Marine Le Pen, candidate Front national à la présidentielle, a jugé mardi sur France 2 « opportuniste » et « choquant » François Fillon qui avait argué de son gaullisme et de son christianisme pour expliquer certains choix politiques.

Êtes-vous choquée par François Fillon qui s’est dit « gaulliste » et « chrétien »? « Oui », a répondu Mme Le Pen. « Ça a créé un sentiment de malaise. Les Français sont évidemment très attachés à leur foi, leur croyance religieuse lorsqu’ils en ont, mais l’utilisation opportuniste de cette foi pour se défendre d’une critique politique, c’est profondément contraire à la laïcité, aux valeurs qui sont les nôtres, c’est éminemment contestable », d’après elle.

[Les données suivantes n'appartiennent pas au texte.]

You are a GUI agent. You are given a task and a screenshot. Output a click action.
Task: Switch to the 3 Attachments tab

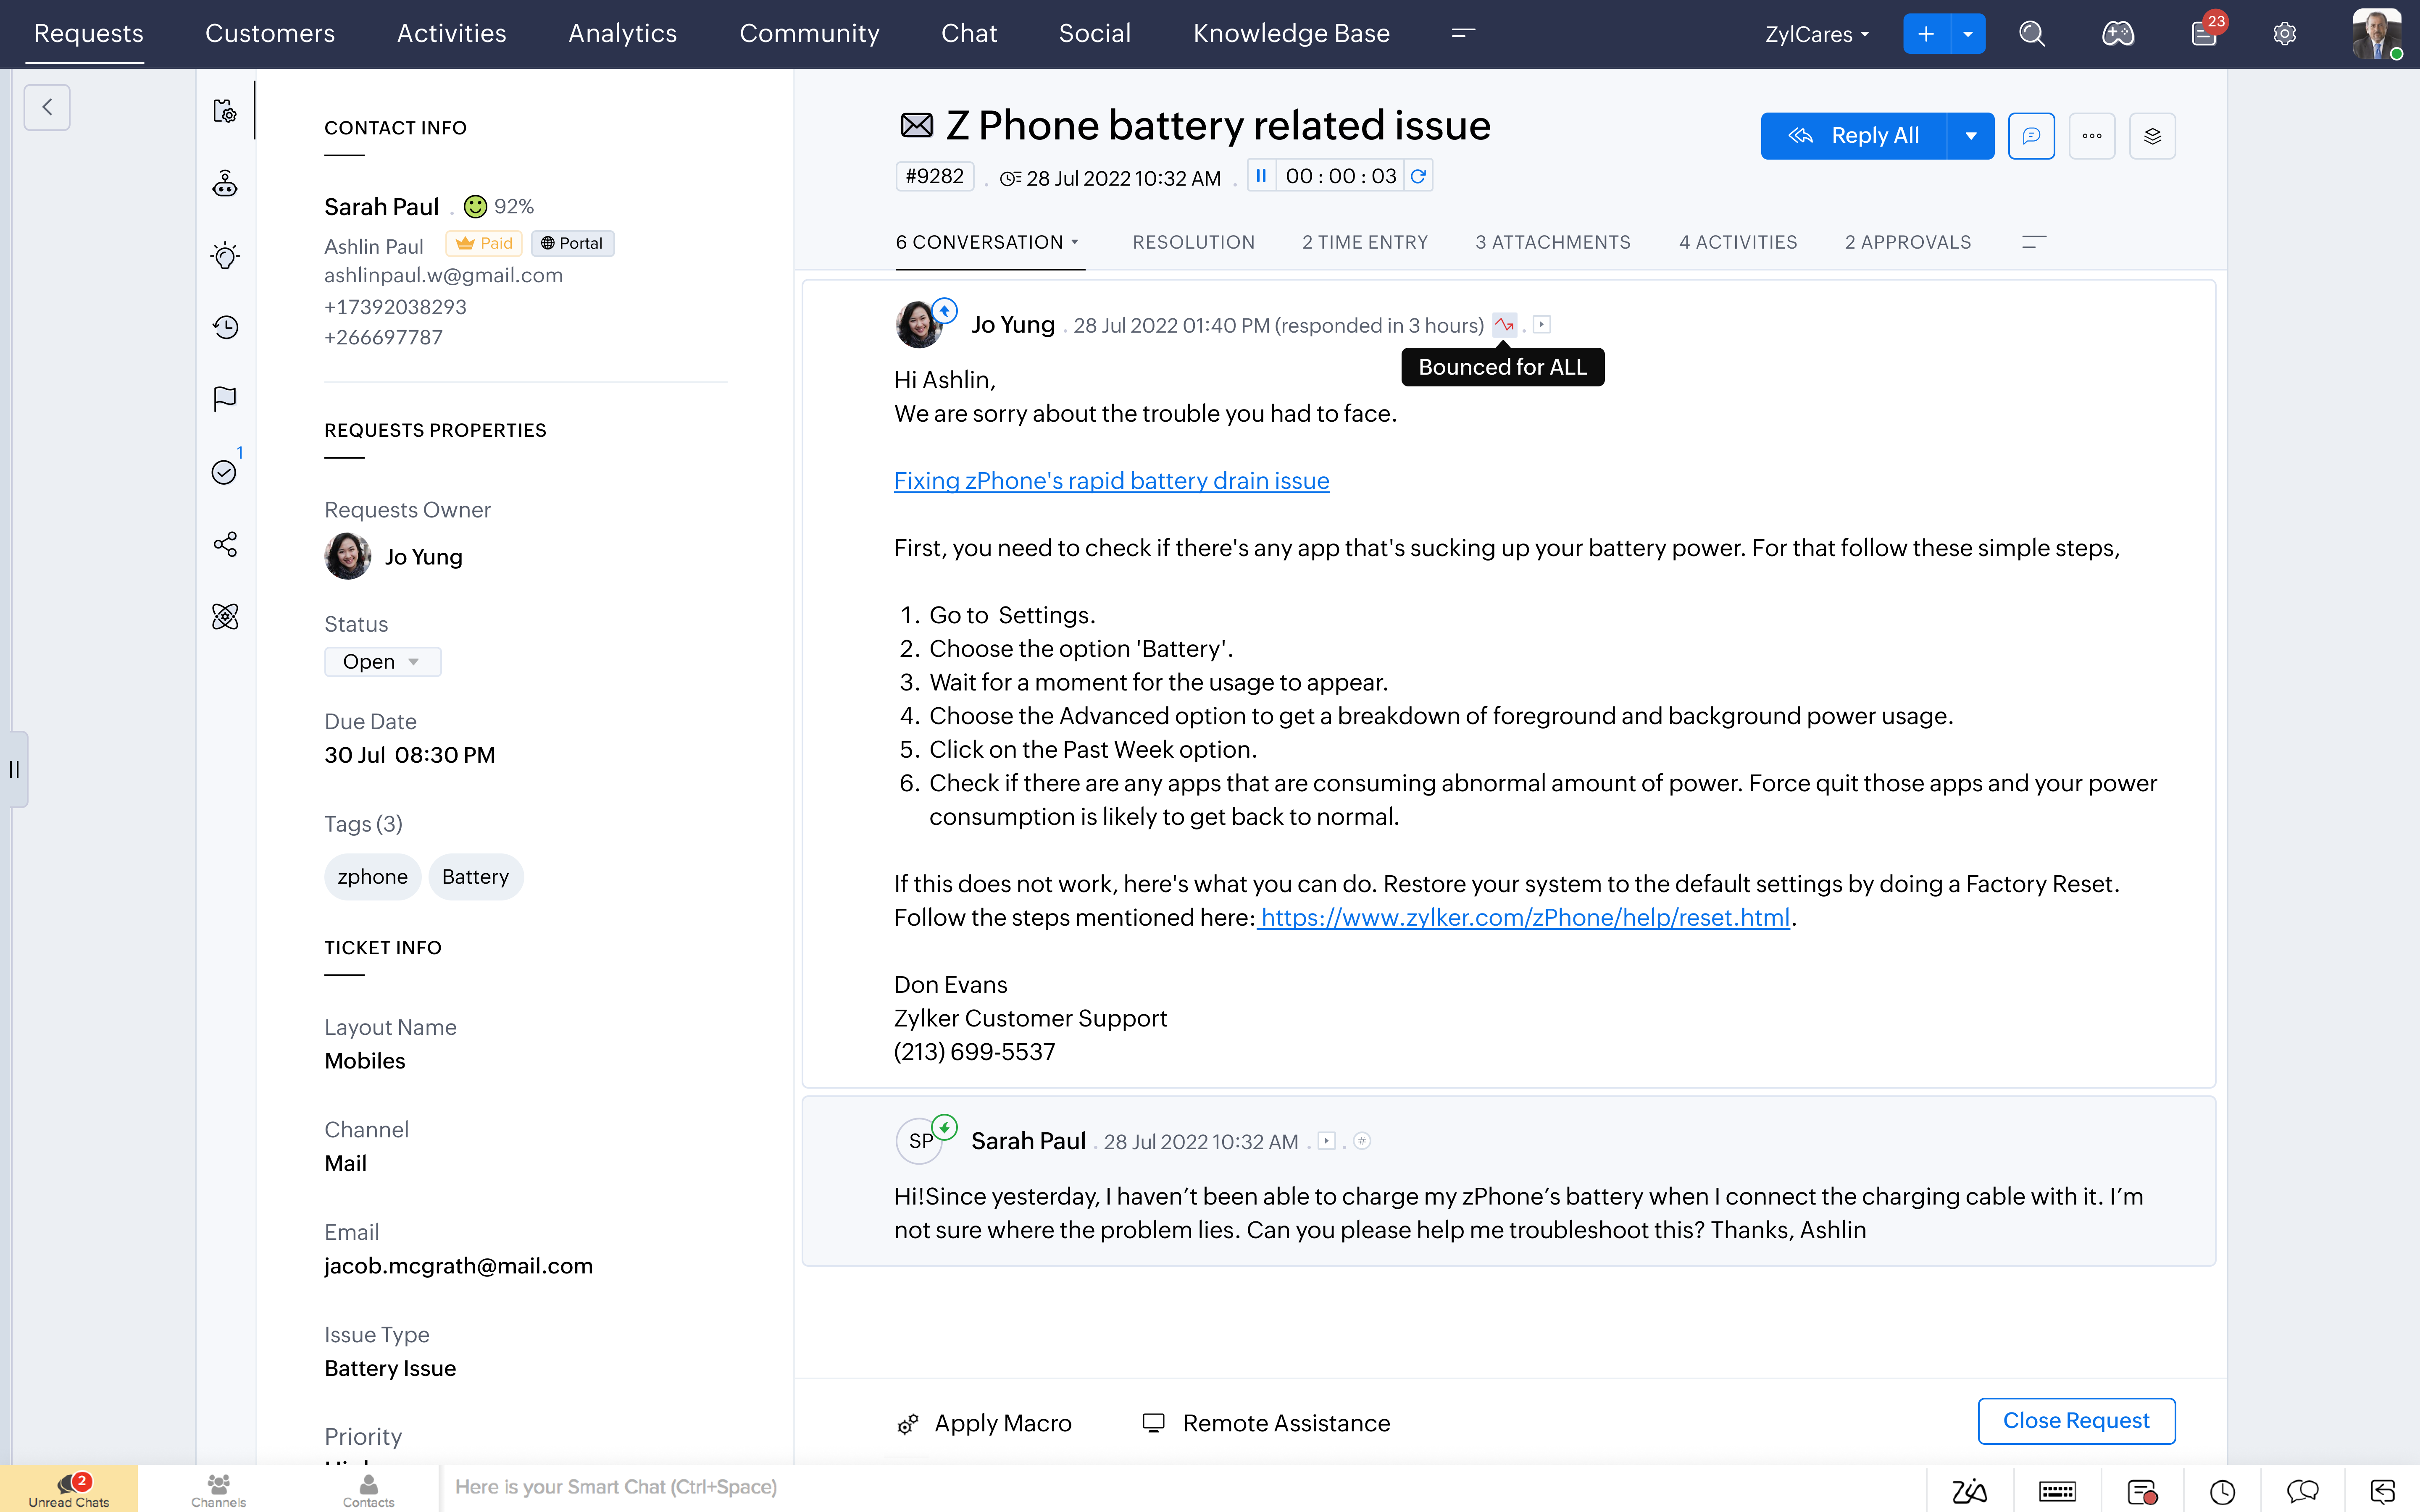point(1552,242)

L’eurodéputée a reproché au vainqueur de la primaire de la droite, son principal adversaire pour la présidentielle d’après les enquêtes d’opinion, de « justifier ses choix politiques par les convictions religieuses ».

« Comment lutter contre le communautarisme, contre ceux qui veulent faire de la politique au nom d’une religion, par exemple l’islam, si M. Fillon utilise ce type d’arguments sur la Sécurité sociale? », a-t-elle interrogé.

« En réalité, il s’agit pour lui de se défendre d’une critique tout à fait justifiée faite sur la brutalité de son projet, qui consiste à casser la « Sécu », que le FN comme la gauche pilonnent depuis fin novembre et la désignation de M. Fillon comme candidat de la droite. « Prenons un exemple, on est en pleine grippe, il se passera quoi si M. Fillon met en place son projet? Il n’y aurait plus de remboursement de frais liés à la grippe, la vaccination pour les personnes âgées? » a-t-elle demandé.

« Il n’y a pas de dynamique Fillon »
Alors que M. Fillon doit présenter ses voeux mardi matin à son nouveau QG de campagne, dans le XVe arrondissement de Paris, Mme Le Pen a jugé qu’il n’y avait « pas de dynamique Fillon ».

« Vous pourrez le répéter 30 fois, il n’y aura pas de dynamique, il y a un tassement de la campagne Fillon, il est embourbé dans un programme extrêmement brutal pour les Français, et embourbé dans des équipes qui manifestement n’arrivent pas à travailler ensemble car personne ne pense la même chose », a assuré l’eurodéputée.